# jlg softball tourney in oakes



## Norm70 (Aug 26, 2005)

just wondering if anyone on the site is going to be there??


----------



## bandman (Feb 13, 2006)

Sadly enough, we can't go this year after getting bumped up. :x That was definitely one of the funnest weekends of the summer last year even though one could have cooked eggs on home plate. 

Good luck :beer:


----------



## Triple B (Mar 9, 2004)

we'll see ya there norm :beer:


----------



## Norm70 (Aug 26, 2005)

triple b who do you play for???? I will look for ya i play for nutech. big guy with red hair usually play 3rd.


----------



## Norm70 (Aug 26, 2005)

ya its a great tourney with the hr contest, the base running and pitching contests


----------



## 870 XPRS (Mar 12, 2003)

I've been there the past 8 years, but I'll be playing in the Fireman's tourney in Bloomington with my D team this weekend. My turf team is heading down there though. I think there is going to be two turf teams actually. Always a great time, the pool slide took it's toll on me last year though.


----------



## Triple B (Mar 9, 2004)

norm, i'm playing for the turf this year, last year I played for mikkelsen drywall. I play left, I was the little guy last year that jacked out 3 bombs in the first round of the HR derby, then choked it like the twins in the offseason. haha, i'll look for ya, we'll have to have a brewsky, names Jeremy


----------



## Triple B (Mar 9, 2004)

870, did you play with the turf at mcquades this year???


----------



## 870 XPRS (Mar 12, 2003)

Nope, I was playing D. You were playing on the team I play for though.


----------



## Norm70 (Aug 26, 2005)

ya you guys ran into no repair out of forman last yr right? they got really hot in that tourney. they are not the same team this yr. I would think i would get to be in the HR derby. I got 12 or so this yr and i think there is one other person with 1 on our team. I got to be in it 2 yrs ago and had alot fun.
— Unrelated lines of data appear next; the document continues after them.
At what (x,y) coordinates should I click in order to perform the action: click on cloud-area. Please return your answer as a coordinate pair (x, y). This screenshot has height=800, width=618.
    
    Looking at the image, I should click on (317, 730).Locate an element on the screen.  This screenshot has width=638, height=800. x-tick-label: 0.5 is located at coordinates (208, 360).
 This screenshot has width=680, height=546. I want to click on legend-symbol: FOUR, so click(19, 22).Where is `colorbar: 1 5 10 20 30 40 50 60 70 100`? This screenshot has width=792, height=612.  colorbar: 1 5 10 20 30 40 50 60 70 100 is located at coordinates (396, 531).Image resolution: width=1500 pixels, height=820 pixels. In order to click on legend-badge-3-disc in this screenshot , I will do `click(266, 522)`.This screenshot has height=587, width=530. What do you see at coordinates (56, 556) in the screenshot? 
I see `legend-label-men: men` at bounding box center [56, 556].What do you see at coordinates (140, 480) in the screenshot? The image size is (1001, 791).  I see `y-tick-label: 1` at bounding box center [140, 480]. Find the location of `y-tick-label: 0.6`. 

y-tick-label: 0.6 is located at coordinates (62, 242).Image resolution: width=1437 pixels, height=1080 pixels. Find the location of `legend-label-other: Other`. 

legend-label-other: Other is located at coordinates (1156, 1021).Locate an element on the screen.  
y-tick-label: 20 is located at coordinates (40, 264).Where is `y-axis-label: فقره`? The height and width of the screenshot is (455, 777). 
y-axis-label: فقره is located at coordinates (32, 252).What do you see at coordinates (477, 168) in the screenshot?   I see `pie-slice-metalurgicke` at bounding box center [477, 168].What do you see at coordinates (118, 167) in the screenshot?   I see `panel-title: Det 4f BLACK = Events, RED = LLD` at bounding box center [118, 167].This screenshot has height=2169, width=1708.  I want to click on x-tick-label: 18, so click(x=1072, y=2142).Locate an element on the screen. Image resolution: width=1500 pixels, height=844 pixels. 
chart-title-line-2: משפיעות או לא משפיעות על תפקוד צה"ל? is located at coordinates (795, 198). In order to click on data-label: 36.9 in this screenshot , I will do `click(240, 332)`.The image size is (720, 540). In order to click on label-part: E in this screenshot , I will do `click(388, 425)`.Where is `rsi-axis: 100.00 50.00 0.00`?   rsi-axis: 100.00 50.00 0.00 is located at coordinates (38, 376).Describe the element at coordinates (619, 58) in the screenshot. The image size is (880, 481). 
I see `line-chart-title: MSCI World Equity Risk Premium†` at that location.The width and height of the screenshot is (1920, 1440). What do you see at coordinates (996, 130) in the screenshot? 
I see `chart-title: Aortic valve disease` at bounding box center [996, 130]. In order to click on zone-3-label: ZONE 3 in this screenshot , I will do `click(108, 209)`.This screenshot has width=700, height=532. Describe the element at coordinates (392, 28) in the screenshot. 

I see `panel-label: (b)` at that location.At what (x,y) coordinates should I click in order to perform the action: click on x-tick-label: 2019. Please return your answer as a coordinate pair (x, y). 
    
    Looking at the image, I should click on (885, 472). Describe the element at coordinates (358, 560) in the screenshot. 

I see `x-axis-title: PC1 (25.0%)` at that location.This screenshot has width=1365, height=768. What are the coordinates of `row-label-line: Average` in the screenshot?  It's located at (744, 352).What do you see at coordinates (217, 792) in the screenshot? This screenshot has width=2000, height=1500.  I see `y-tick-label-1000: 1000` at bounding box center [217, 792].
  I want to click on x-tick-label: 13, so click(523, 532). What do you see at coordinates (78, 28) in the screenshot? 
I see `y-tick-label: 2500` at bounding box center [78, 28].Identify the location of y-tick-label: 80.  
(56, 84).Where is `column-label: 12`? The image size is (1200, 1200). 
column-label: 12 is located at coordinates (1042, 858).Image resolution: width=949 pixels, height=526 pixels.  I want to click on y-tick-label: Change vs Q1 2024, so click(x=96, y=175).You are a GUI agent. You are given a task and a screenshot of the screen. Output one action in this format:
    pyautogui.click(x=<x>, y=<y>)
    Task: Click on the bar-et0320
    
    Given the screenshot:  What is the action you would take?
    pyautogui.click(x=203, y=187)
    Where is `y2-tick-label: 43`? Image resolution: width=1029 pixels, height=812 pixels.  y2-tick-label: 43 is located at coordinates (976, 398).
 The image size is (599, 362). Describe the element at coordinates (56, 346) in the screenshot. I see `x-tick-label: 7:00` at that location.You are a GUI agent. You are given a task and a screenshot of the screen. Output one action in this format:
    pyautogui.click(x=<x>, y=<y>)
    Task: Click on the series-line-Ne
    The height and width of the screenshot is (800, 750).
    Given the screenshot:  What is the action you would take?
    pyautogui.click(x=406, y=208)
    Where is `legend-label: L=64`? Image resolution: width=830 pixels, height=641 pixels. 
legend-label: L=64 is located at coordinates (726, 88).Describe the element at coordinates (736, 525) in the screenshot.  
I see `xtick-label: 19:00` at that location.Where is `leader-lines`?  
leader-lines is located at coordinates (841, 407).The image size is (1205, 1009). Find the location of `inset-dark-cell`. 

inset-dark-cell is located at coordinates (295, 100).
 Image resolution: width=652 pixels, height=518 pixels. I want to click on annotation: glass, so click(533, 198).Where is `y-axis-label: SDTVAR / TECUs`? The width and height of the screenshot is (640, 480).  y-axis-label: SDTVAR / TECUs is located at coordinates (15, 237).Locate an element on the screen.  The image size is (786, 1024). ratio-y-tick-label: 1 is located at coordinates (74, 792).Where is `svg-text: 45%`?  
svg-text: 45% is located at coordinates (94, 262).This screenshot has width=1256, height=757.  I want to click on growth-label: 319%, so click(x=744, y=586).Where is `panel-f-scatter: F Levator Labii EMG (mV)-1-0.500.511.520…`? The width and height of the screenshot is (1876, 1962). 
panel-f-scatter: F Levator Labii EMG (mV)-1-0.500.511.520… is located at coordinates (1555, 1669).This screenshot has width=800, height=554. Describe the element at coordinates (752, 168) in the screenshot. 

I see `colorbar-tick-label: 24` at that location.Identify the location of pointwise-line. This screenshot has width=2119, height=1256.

Should be fun up at the beaver. there is a wedding dance there that night. there will be alot of people there see ya sometime tommorrow!


----------



## 870 XPRS (Mar 12, 2003)

How'd this turn out? I heard my turf boys **** the bed......who took it down?


----------



## Triple B (Mar 9, 2004)

yeah, we ran into no repair again. damn them a-holes. i think we had a little too much fun both nights to be on top of our game. :beer: ended up losing our first game sunday, but it was still a fun weekend. the angry beaver was a thumbs up this year :lol: there was a wedding or something, so there were actually girls there.


----------



## Norm70 (Aug 26, 2005)

got 5th thats the best we have done in my 3 yrs playing in it. made for a long sunday. HR derby sucked this yr..I am saying this as i made the finals with 1, it wasnt pretty


----------